Um dia você sente o cheiro daquela mobília conhecida, daquela sala conhecida, que tem quadros conhecidos, que já se observou tantas vezes e que tem sempre algo novo para observar, quadros lindos, antigos e com valor inestimável.
Um dia você sente aquele cheiro conhecido de casa, casa que você cresceu, que parecia ser tão sua que não era, que parecia ser tão nossa, que parecia ser de tanta gente, que nem parecia ter dono algum.
Um dia você escuta o barulho das panelas, da colher de pau que engrossa o doce e sente novamente o cheiro da casa, descansa os olhos no sofá, e respira depois de um dia de agrados, comilança, plantas e animais, e pensa que a eternidade caberia nesse cheiro, que a eternidade deveria existir para conservar esse cheiro, esse entardecer, essas panelas que batem, essas prosas que se contam, esse amor que não se mede.

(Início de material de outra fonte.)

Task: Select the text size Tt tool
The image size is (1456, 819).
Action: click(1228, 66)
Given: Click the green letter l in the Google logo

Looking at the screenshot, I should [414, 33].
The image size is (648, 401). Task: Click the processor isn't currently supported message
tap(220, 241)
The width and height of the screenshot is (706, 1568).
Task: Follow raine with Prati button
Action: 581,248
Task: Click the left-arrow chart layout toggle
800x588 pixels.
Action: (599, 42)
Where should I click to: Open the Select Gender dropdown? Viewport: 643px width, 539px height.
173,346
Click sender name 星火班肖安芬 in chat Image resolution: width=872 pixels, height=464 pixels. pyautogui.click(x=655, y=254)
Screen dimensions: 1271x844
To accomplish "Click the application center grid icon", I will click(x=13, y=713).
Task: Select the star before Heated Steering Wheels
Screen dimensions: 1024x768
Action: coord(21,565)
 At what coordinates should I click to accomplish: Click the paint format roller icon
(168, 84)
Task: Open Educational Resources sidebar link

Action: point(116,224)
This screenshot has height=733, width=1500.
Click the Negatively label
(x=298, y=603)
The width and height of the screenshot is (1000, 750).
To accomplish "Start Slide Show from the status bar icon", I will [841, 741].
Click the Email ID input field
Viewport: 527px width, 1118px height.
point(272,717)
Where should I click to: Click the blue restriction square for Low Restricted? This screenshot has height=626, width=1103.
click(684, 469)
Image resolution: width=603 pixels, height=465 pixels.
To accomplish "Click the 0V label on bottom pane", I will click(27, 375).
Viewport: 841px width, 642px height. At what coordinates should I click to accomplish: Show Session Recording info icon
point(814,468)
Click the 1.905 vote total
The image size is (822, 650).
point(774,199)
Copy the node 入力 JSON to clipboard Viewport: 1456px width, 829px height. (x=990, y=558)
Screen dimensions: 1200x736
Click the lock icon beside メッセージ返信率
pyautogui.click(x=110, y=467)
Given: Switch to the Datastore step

Acorda de olhos fechados e pensa que sentir esse cheiro e ainda escutar esse barulho, valem mais que eternidade e vem uma angústia de saber que um dia a cena se desfaz e resta apenas a eterna idade da lembrança. Aproveita então esse cheiro, esses latidos, esses quadros, essas panelas que batem, essas prosas que rendem e esse amor que não se explica...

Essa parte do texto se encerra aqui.